### Task statement
Every line in the data below from the one containing "Image resolution: width=241, height=2576." down to the one containing "chatgpt promptları", both included, must be retyped exactly; no other line is to appear.

### Material shown
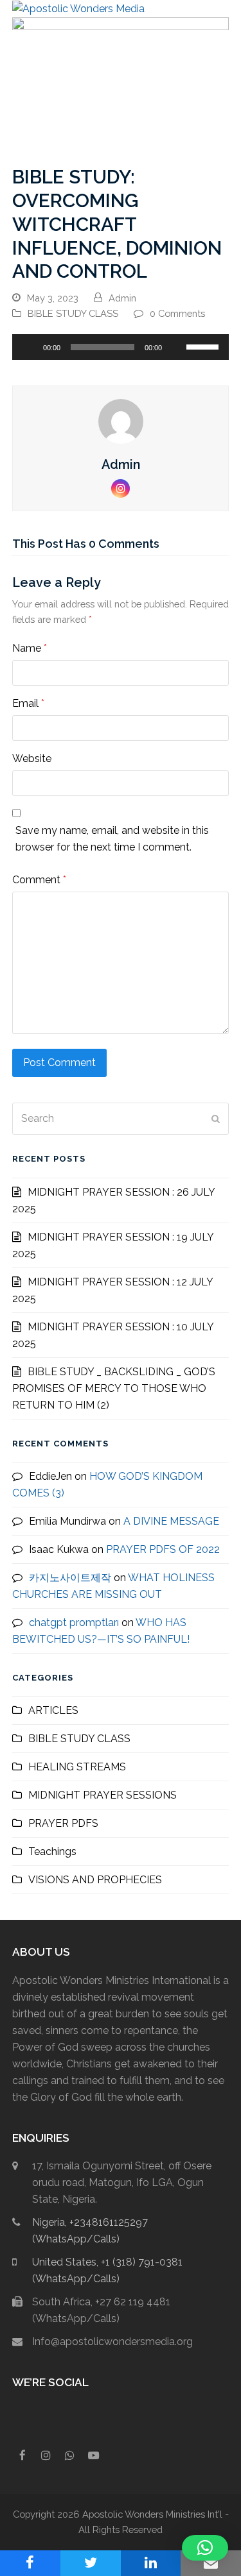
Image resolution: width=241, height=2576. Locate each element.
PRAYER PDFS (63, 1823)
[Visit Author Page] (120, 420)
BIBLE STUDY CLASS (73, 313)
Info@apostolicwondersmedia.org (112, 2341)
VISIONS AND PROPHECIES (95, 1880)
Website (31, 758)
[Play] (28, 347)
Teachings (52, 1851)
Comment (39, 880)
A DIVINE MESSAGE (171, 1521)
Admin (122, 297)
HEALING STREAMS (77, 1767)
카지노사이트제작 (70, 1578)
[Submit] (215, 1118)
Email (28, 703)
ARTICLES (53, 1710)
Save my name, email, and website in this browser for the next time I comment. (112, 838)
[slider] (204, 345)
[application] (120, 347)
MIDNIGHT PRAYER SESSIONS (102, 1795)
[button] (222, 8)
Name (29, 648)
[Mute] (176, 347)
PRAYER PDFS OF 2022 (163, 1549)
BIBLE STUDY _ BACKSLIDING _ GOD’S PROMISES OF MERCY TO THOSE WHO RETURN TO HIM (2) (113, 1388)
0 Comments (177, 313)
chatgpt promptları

--

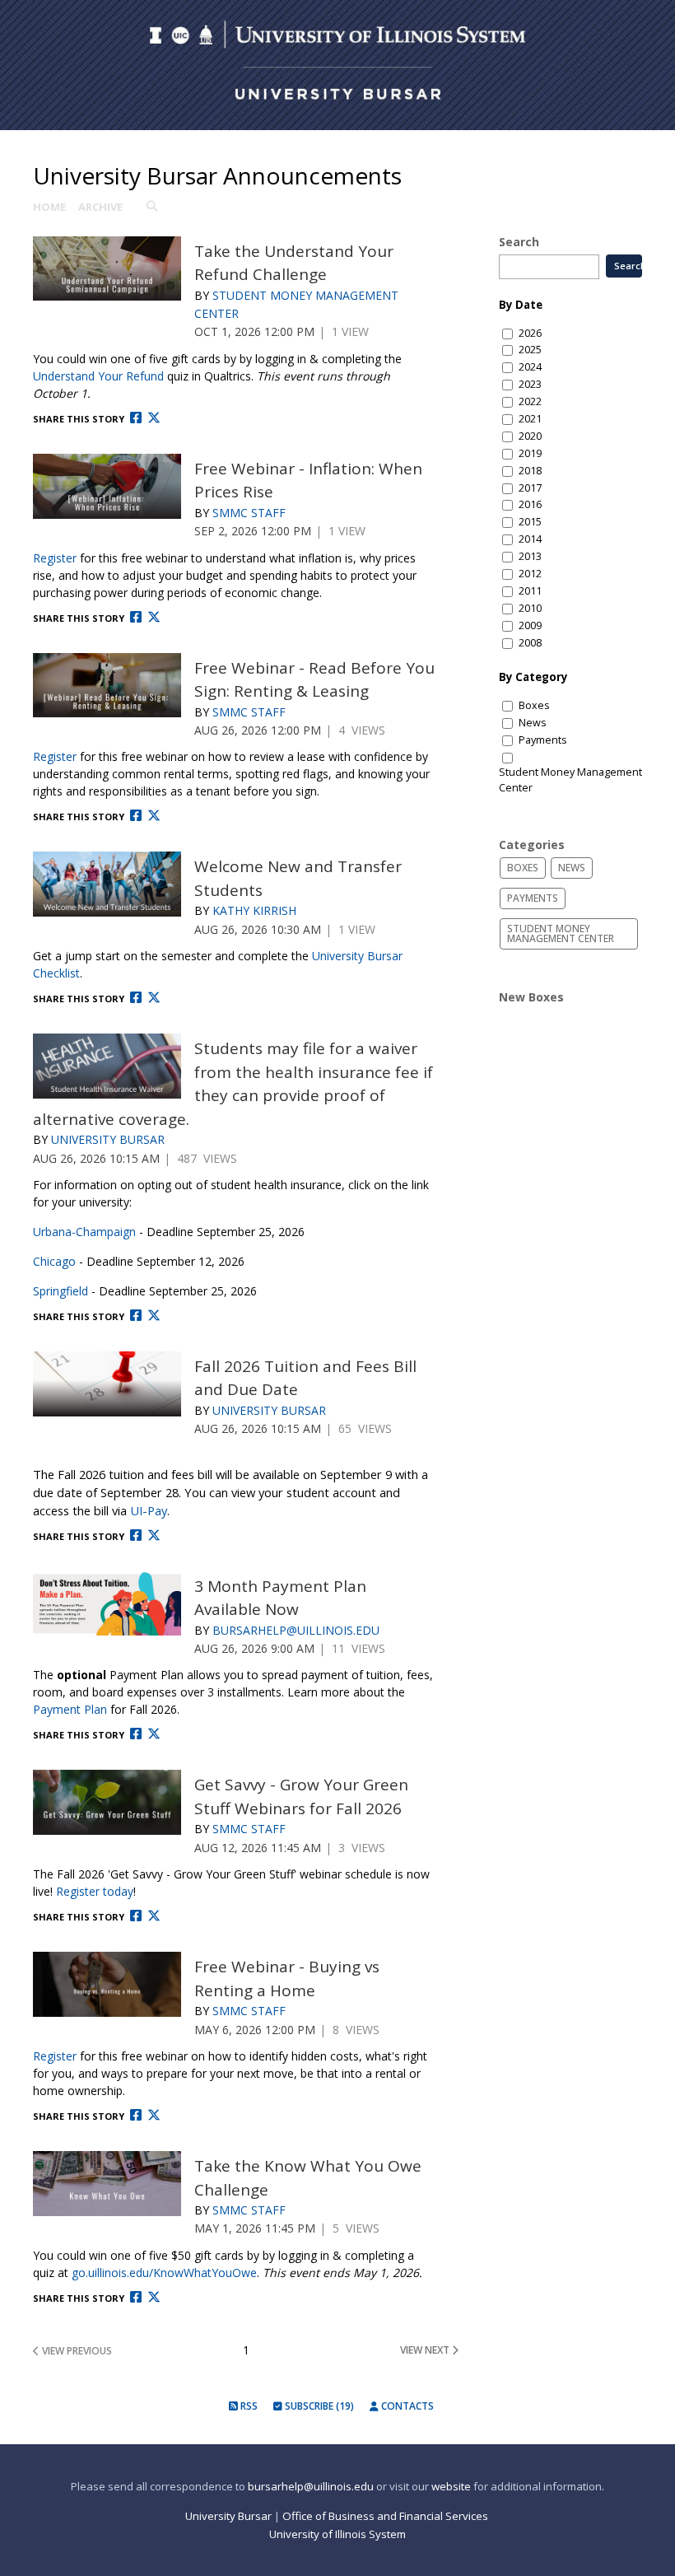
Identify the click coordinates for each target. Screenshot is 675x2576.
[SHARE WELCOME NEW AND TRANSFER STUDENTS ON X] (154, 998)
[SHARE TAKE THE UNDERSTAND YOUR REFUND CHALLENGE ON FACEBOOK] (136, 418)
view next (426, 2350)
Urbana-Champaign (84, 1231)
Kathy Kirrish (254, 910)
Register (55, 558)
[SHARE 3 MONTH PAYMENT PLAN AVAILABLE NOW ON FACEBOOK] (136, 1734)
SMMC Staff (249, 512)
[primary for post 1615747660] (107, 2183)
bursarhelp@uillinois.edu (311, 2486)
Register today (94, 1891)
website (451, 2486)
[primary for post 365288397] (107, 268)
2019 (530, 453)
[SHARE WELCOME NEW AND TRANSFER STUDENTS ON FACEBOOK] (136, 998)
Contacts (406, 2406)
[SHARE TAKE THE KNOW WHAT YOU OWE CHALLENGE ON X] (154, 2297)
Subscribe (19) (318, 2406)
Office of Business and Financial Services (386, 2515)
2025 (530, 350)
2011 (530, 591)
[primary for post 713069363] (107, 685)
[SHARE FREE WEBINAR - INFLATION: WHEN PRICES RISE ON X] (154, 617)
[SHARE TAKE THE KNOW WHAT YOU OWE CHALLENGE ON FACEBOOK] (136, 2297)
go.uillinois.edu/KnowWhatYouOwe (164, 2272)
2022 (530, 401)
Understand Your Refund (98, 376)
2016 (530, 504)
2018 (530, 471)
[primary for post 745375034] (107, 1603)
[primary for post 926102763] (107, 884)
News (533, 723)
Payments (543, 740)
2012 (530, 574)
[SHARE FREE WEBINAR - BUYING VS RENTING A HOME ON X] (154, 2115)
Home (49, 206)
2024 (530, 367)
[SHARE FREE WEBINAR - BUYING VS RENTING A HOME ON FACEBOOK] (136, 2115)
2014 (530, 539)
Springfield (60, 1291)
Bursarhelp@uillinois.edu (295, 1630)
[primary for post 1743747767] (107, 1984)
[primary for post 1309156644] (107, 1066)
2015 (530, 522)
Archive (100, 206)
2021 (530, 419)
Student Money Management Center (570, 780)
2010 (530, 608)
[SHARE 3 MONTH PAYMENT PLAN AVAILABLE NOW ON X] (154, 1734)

### Written solution
Image resolution: width=241, height=2576. Locate each element.
PRAYER PDFS (63, 1823)
[Visit Author Page] (120, 420)
BIBLE STUDY CLASS (73, 313)
Info@apostolicwondersmedia.org (112, 2341)
VISIONS AND PROPHECIES (95, 1880)
Website (31, 758)
[Play] (28, 347)
Teachings (52, 1851)
Comment (39, 880)
A DIVINE MESSAGE (171, 1521)
Admin (122, 297)
HEALING STREAMS (77, 1767)
카지노사이트제작 (70, 1578)
[Submit] (215, 1118)
Email (28, 703)
ARTICLES (53, 1710)
Save my name, email, and website in this browser for the next time I comment. (112, 838)
[slider] (204, 345)
[application] (120, 347)
MIDNIGHT PRAYER SESSIONS (102, 1795)
[button] (222, 8)
Name (29, 648)
[Mute] (176, 347)
PRAYER PDFS OF 2022 (163, 1549)
BIBLE STUDY _ BACKSLIDING _ GOD’S PROMISES OF MERCY TO THOSE WHO RETURN TO HIM (2) (113, 1388)
0 Comments (177, 313)
chatgpt promptları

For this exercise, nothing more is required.